Second, any claims that an adversary has developed or is developing germ weapons should be stringently evaluated. Imaginary threats have often been used to justify increased military funding and research and have, more often than not, turned out to be false. More recently, the anonymous 2001 anthrax letters in the USA instigated a radical shift to biodefence priorities at the US National Institutes of Health (Bethesda, MD, USA) and the propagation of numerous government counter-bioterrorism projects, which are now greatly in need of evaluation. Throughout 2002, germ-weapon scare scenarios—particularly Saddam Hussein's alleged smallpox threat—served to manipulate the American public into supporting the 2003 invasion of Iraq (Guillemin, 2005b).

Because the threat from biological weapons can be real, a third approach is to use all legal means available to prevent and punish abuses of biological and medical research. The world needs guarantees of transparency in government and other facilities that could have dual-use functions or, as in high-containment laboratories involved in biodefence research, that could endanger public health.
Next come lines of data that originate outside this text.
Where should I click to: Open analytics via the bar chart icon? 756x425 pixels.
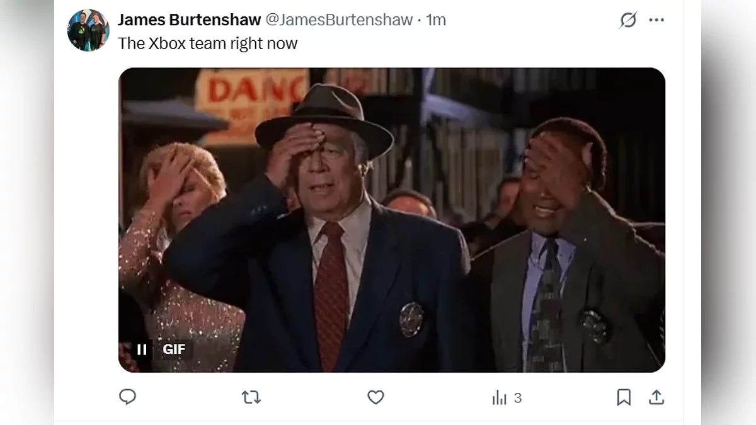point(500,397)
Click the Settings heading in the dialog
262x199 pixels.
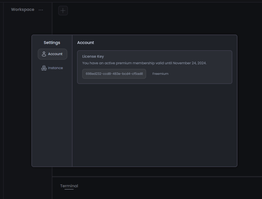click(52, 43)
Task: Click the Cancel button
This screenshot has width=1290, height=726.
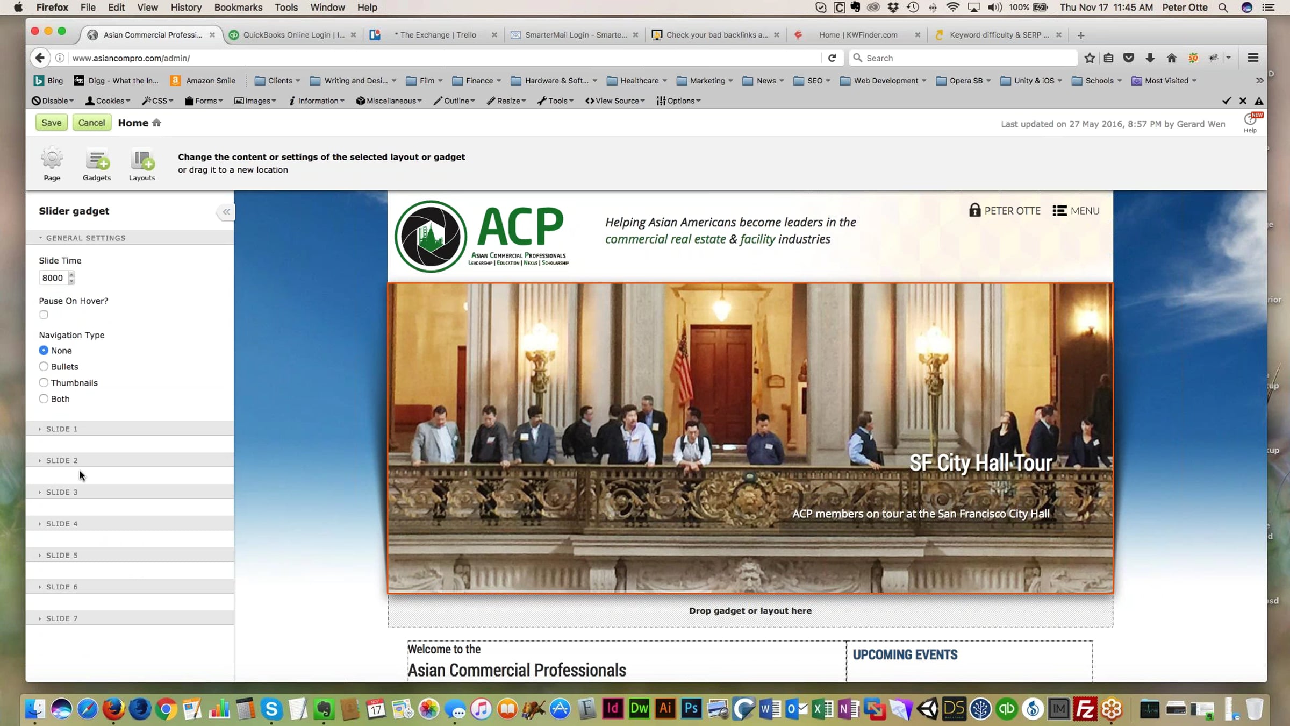Action: point(91,123)
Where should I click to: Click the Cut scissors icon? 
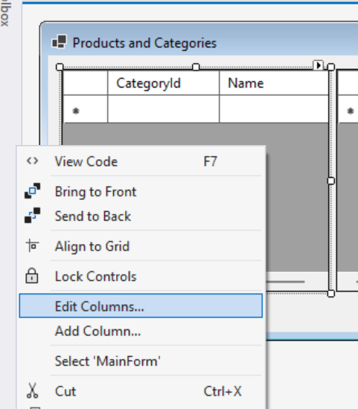[33, 390]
For this, the BTWC needs to be updated and reinforced, on an organizational par with the 1993 Chemical Weapons Convention.

Those who protest strengthening the BTWC are still stuck in the Cold War, when state secrecy was equated with national security. The world has changed and keeps changing, accelerating towards new ways of exchanging information, new scientific breakthroughs, and new sources of conflict and competition. Improved state and trans-national surveillance, built through networks of cooperation, is both needed and possible. In addition, individuals who engage in the development, production, trade or use of biological weapons should be internationally recognized as criminals and denied safe haven anywhere in the world (Meselson & Robinson, 2002). As a complement to existing measures, such an agenda offers hope that, in the future, the application of the biological sciences will remain dedicated solely to the improvement of health.